» **TASK DESCRIPTION**
Only lines that contain the word "Remove" belong in the answer; copy them from the records below.
Segment Start: DATA RECORDS
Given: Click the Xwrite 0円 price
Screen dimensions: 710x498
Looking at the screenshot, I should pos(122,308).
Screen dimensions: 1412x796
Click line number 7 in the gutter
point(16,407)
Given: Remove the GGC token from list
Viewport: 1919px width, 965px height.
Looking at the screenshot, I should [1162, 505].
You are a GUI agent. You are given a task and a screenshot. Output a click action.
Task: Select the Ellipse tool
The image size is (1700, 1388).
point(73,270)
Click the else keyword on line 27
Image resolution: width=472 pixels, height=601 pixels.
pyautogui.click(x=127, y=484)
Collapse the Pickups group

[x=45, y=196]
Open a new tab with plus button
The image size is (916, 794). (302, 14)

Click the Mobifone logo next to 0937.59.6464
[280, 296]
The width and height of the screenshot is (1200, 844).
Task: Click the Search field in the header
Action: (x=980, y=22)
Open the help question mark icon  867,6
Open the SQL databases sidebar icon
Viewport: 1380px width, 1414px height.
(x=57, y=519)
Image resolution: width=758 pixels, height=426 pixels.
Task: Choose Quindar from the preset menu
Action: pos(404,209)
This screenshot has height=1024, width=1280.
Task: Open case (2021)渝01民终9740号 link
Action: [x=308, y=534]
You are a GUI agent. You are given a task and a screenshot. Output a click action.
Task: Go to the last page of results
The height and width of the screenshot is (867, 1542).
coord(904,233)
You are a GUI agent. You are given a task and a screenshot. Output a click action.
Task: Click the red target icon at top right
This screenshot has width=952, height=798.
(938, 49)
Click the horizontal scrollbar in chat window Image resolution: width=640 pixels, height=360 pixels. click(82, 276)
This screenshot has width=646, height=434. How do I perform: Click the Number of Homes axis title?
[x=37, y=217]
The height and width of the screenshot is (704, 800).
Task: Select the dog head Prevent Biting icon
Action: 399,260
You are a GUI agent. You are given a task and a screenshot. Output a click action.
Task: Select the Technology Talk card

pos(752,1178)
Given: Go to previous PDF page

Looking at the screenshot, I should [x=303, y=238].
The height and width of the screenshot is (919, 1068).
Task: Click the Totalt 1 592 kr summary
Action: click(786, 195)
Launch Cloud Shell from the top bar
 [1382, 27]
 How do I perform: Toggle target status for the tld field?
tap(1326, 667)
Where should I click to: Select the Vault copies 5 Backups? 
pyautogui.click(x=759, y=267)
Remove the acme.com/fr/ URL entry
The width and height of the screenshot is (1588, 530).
Segment End: DATA RECORDS
» **WRITTEN ANSWER**
Given: Remove the GGC token from list
Remove the acme.com/fr/ URL entry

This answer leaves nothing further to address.